A Casa dos Bicos foi entregue, com a pompa da ordem, ao camarada Saramago, sem dúvida merecedor do usufruto desta jóia arquitectónica que a História e o Império nos deixaram e que, dentro em pouco, terá as paredes cobertas de retratos a cores do Che, do Cunhal e de outros democratas da mais fina cepa. Para além do camarada Saramago, o propriamente dito, outro que tal.
Os garotos do PS opinam que o maior problema da Nação é o “casamento” dos pederastas e associados, sem que às rascas cabecitas ocorra nenhum outro assunto que mereça perdas de tempo. O Sapateiro mandou, lá das castelas, um paneleiro (rima e é verdade!), de seu nome Zarolho ou coisa parecida, para, nobremente, teorizar sobre as suas experiência a tardoz e, assim, apoiar mais esta causa do socialismo larilo-juvenil. O senhor Pinto de Sousa achou e acha tudo muito bem.
O Benfica, o Sporting e o Fê Cê Pê empataram com vários mijarucos.
Uma injustiça sem nome, isto de o Irritado, perante tão importantes acontecimentos, ter sido privado de meios de comunicação. Assim que sair outra vez de Lisboa, voltará a calar-se. É que isto de comprar um portátil novo não é coisa simples nem barata.
Fui à FNAC. Após meia hora a olhar que nem boi para palácio para as máquinas em exposição, incapaz de decidir, pedi a um senhor que me ajudasse.

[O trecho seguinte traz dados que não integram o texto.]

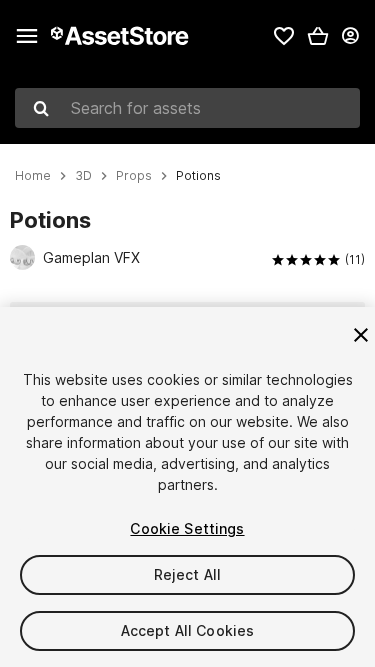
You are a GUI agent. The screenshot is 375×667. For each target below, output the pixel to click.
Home (33, 176)
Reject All (187, 574)
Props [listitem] (134, 176)
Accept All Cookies (188, 630)
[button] (318, 36)
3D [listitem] (83, 176)
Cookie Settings (187, 528)
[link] (284, 36)
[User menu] (350, 36)
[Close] (361, 335)
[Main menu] (27, 36)
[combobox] (187, 108)
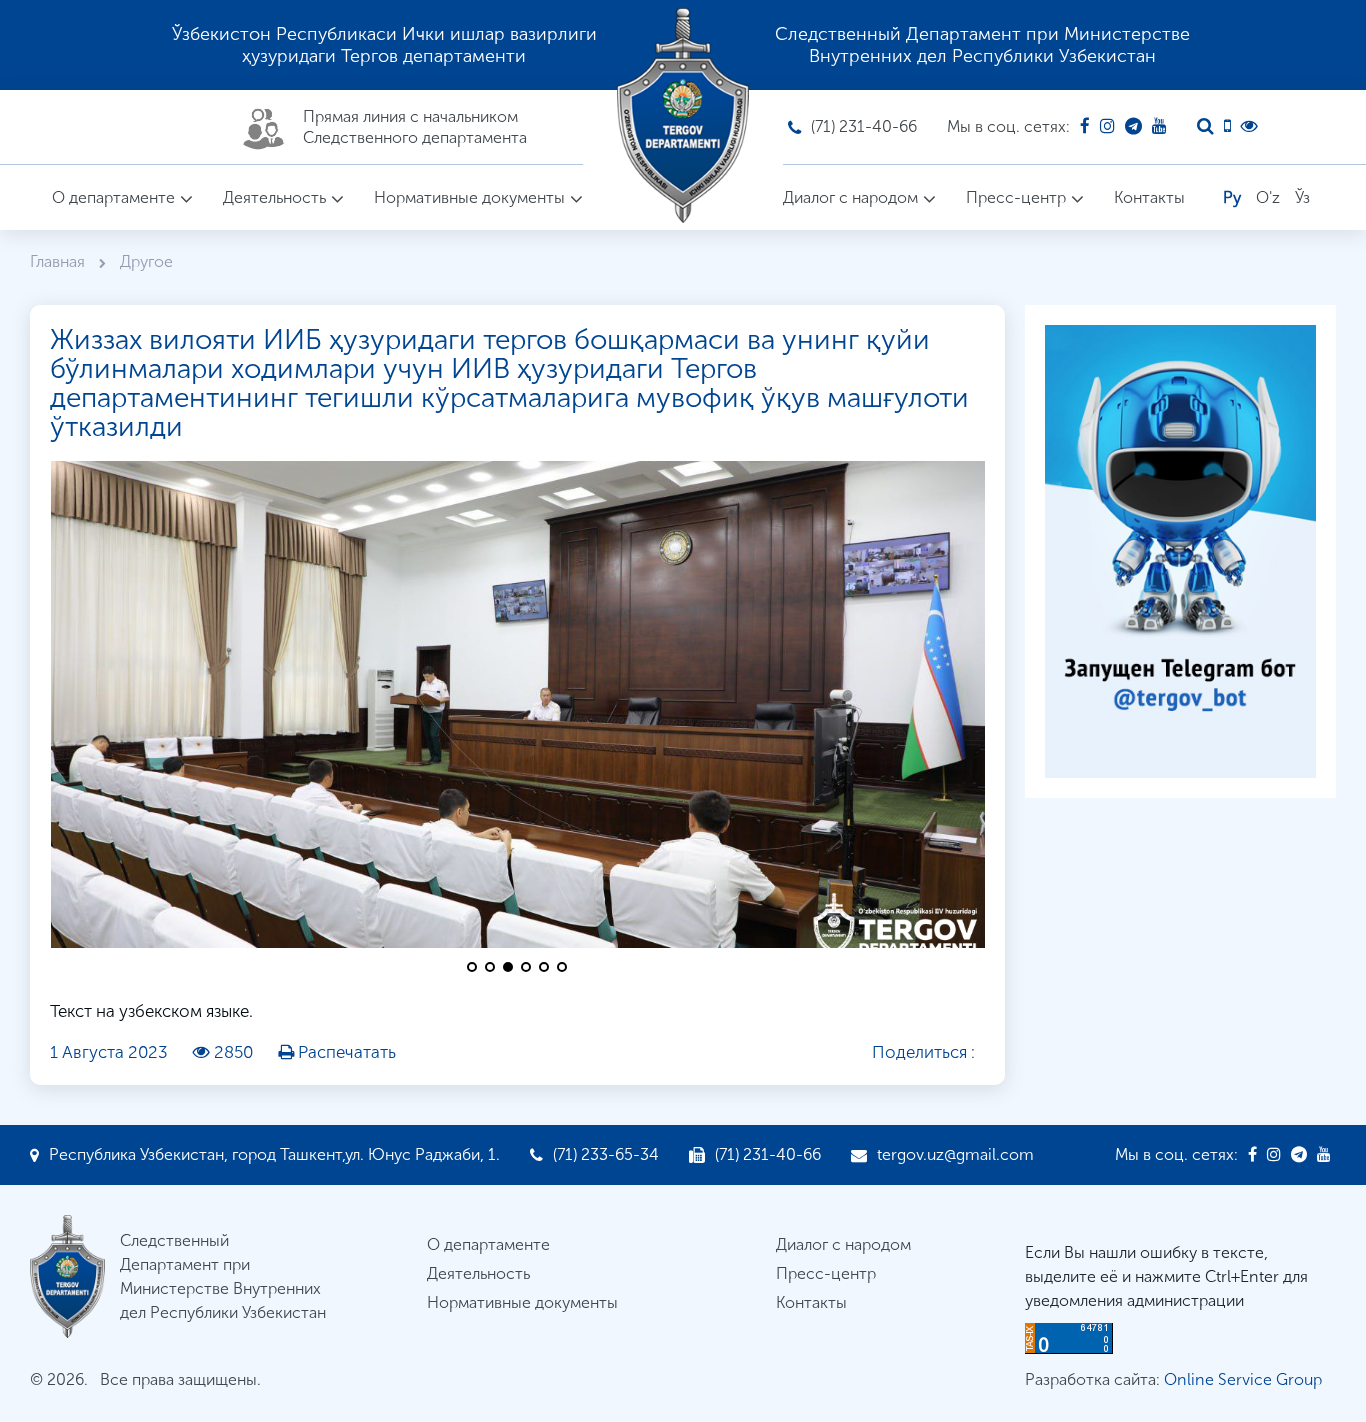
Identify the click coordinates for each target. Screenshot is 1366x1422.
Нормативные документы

– Vá ali para o meu balcão e espere!
Obediente, lá fui. Passado um quarto de hora, desisti da espera e agarrei um tipo de bigode por um braço.
– Ajude-me, por favor…
Caridosamente, o bigodes ajudou-me. Dez minutos depois, tinha tomado uma decisão! Esperei mais um quarto de hora, enquanto o meu ajudante fazia vários telefonemas e preenchia com afã uns formulários. Depois, a mando do tipo, dirigi-me dignamente a um novo balcão. Orgulhoso, levava na mão, qual Camões de manuscrito em punho, um papelucho e uma caixa de plástico com o Windows Vista. A senhora do novo balcão olhou para mim, para o papel, para a caixa, e disse:
– O meu colega que trata disso já vem.
E ali fiquei à espera do colega que trata disso já vem.
Mas não veio. Dez minutos passados a adrenalina começou a apoquentar-me a alma. Vinha em ondas, primeiro de impaciência, depois de fúria. Com um esforço supremo, dirigi-me a um gordo que arrumava gadgets numas prateleiras. Também não era ele quem tratava do assunto.
Cioso da minha integridade física, bem como da do gordo, encostei-me ao balcão e, com muito carinho, depositei nele o papel e a caixa.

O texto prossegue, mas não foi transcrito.